In recent years, the functionality of the Generic Access Network has been enhanced to include connection options beyond audio connectivity. Today, the network can also support data and multimedia transmissions as well. This has been helpful for many people who make extensive use of their handheld devices during the working day. Thanks to these advances with a Generic Access Network, it is now possible to attend and interact on a web conference using a handheld device, with the same degree of ease as attending an audio conference call.
Part of the genius of the Generic Access Network has to do with the enhanced switching and routing components that allow connectivity to take place. Seamless roaming that allows the user to connect with a network and make the contact is so efficient today that the user can connect with persons all over the world with the same ease as making a simple call from a wired phone.
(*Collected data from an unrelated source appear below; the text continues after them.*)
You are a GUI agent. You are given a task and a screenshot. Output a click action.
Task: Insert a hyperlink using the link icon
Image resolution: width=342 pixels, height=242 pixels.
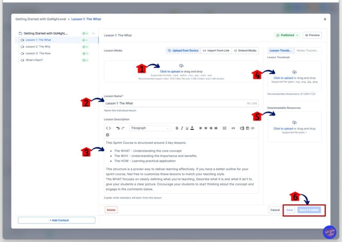click(233, 128)
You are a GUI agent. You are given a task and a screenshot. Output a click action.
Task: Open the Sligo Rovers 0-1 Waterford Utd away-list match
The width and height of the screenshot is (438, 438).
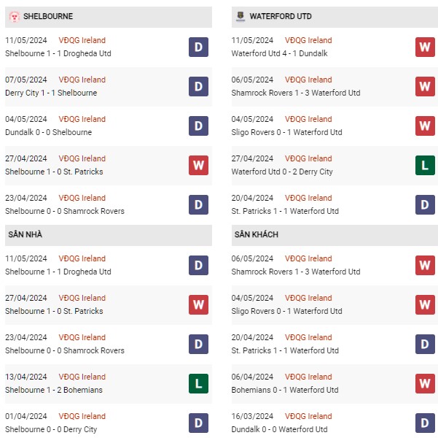(x=286, y=311)
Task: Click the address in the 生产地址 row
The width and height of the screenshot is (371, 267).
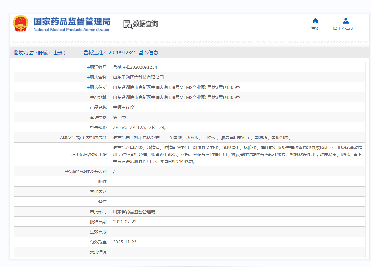Action: [176, 97]
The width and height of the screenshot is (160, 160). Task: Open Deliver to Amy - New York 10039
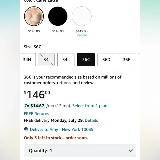(x=62, y=129)
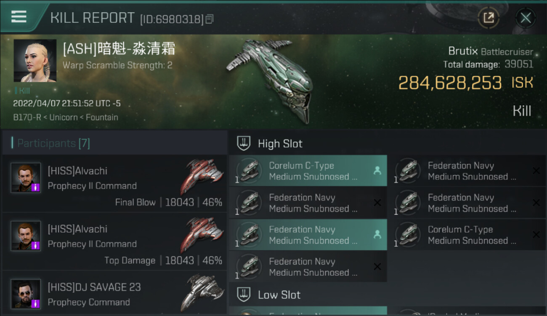Open DJ SAVAGE 23's pilot portrait
This screenshot has height=316, width=547.
pos(26,294)
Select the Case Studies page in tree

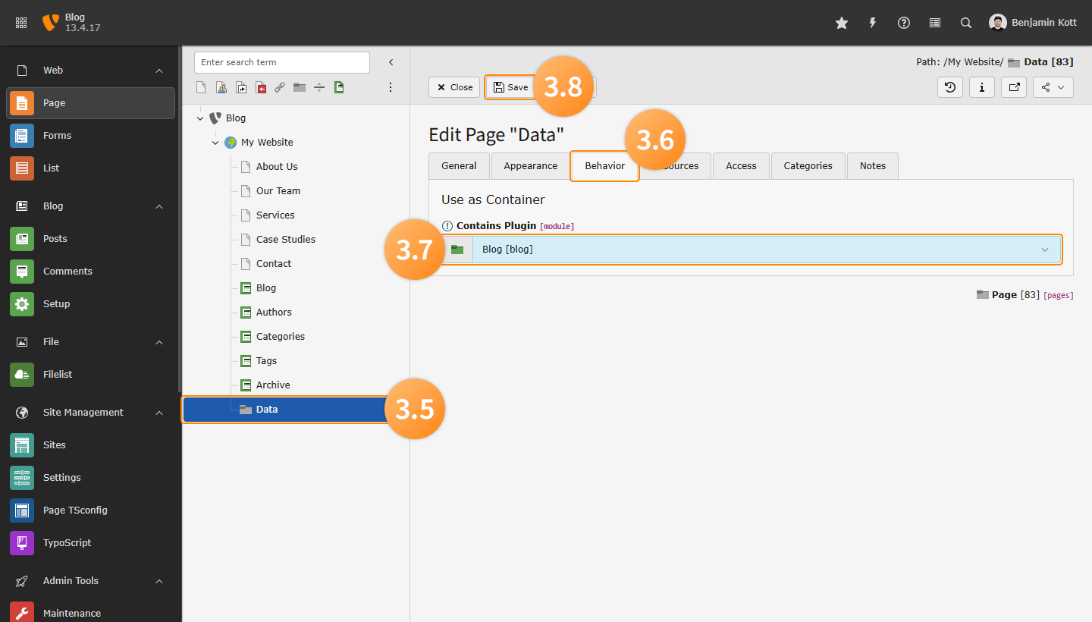click(285, 240)
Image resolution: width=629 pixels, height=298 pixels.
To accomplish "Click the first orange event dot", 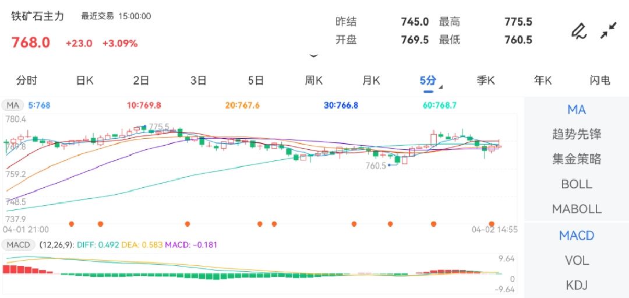I will 72,223.
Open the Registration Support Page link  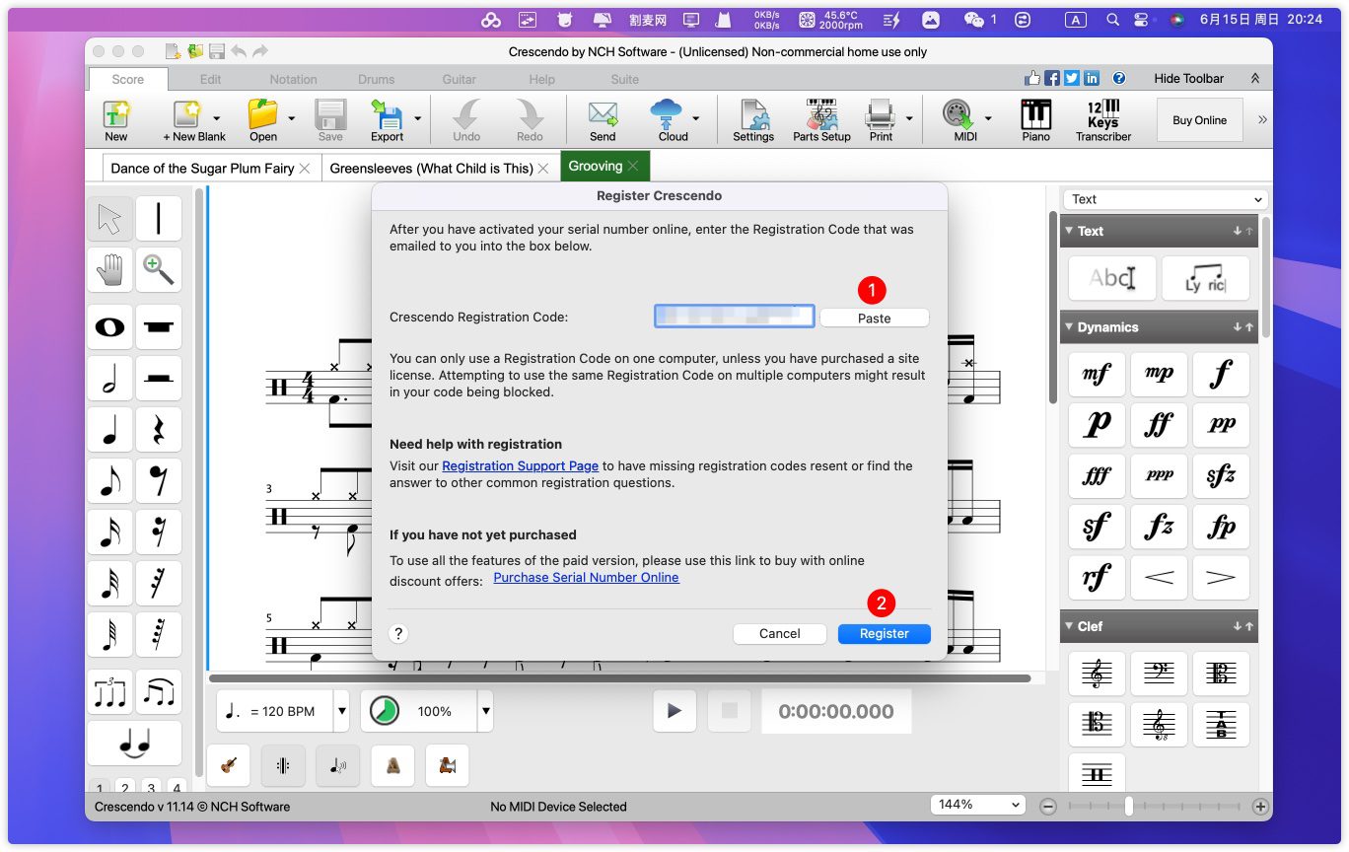pyautogui.click(x=520, y=465)
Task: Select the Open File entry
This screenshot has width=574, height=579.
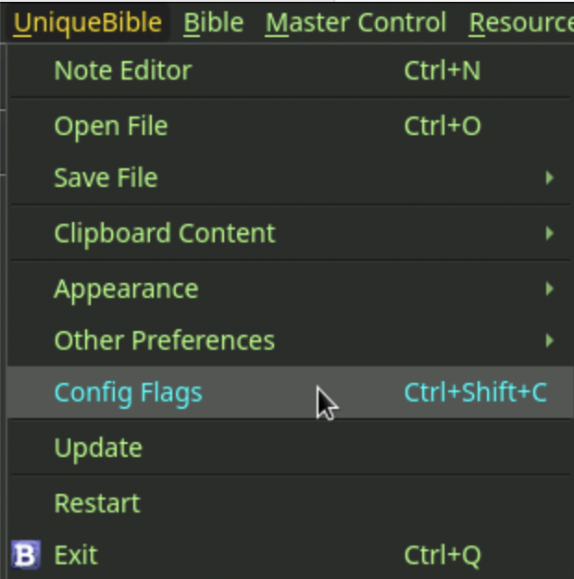Action: [290, 126]
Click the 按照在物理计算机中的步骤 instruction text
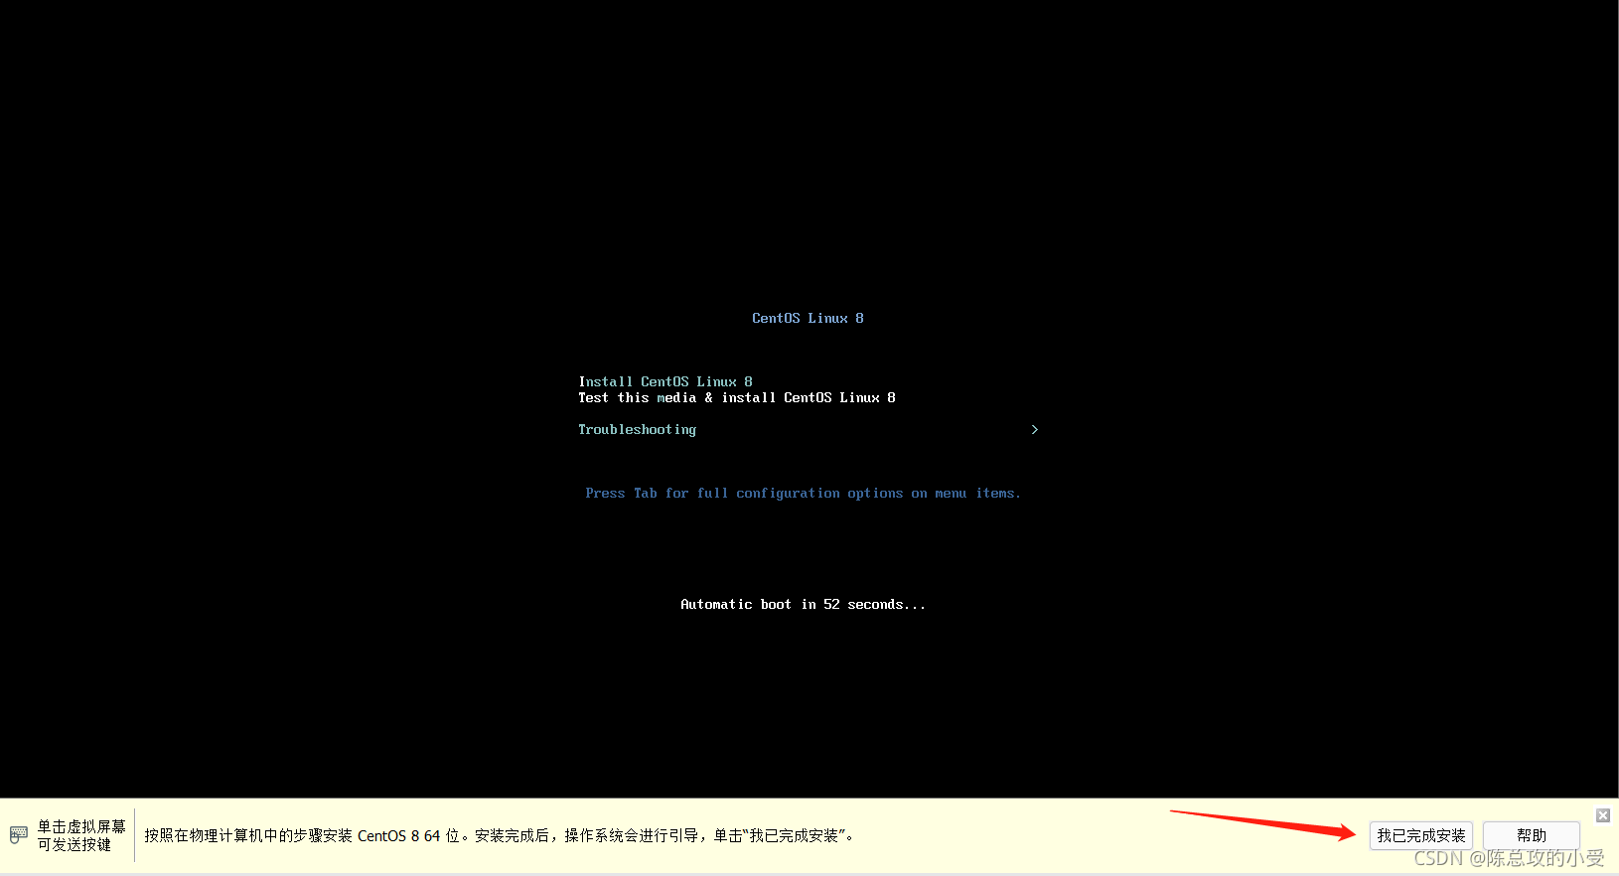This screenshot has height=876, width=1619. coord(248,835)
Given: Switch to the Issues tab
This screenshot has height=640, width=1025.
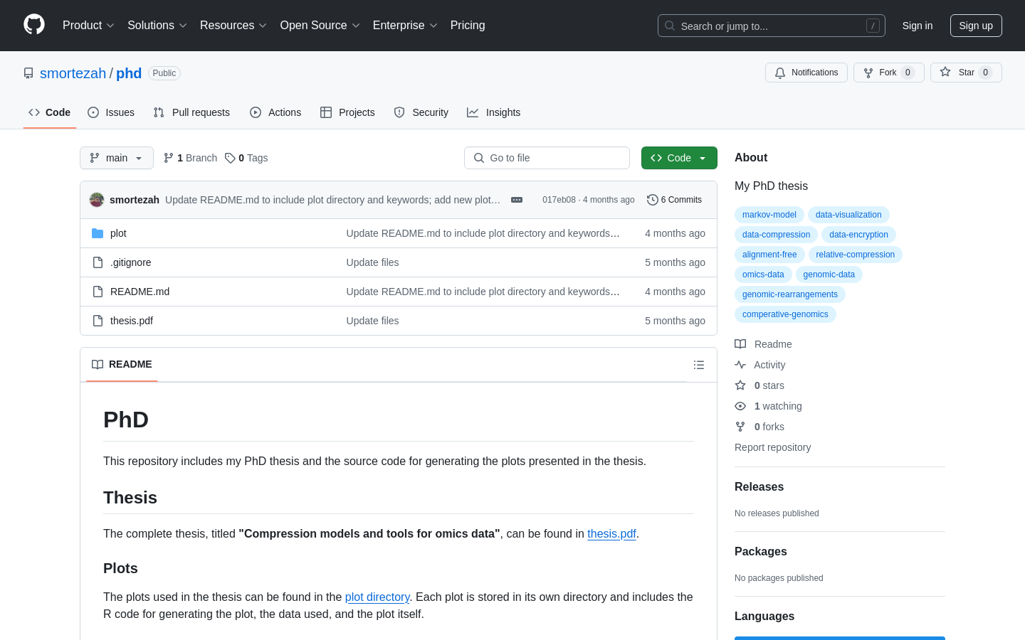Looking at the screenshot, I should pos(111,112).
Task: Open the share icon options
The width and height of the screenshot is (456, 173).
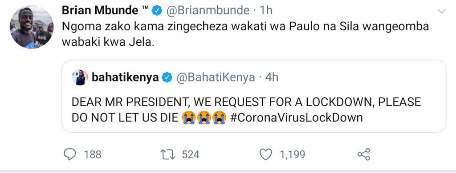Action: [x=363, y=154]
The same is true with receiving and sending multimedia, in that the process is no more complicated for the end user than downloading and viewing a file while sitting at a desktop computer.
Prior to 2005, the Generic Access Network was known as Unlicensed Mobile Access, or UMA. However, as the function began to move into connections allowing more types of data to be shared, it was generally determined that a broader name for this type of telecommunications system was needed. Today, the latest technology connected with the Generic Access Network is changing the structure of cell phones. One key difference is the need to have two transceivers in each unit, with one transceiver handling conventional audio service and the other covering Wi-Fi and more advanced applications.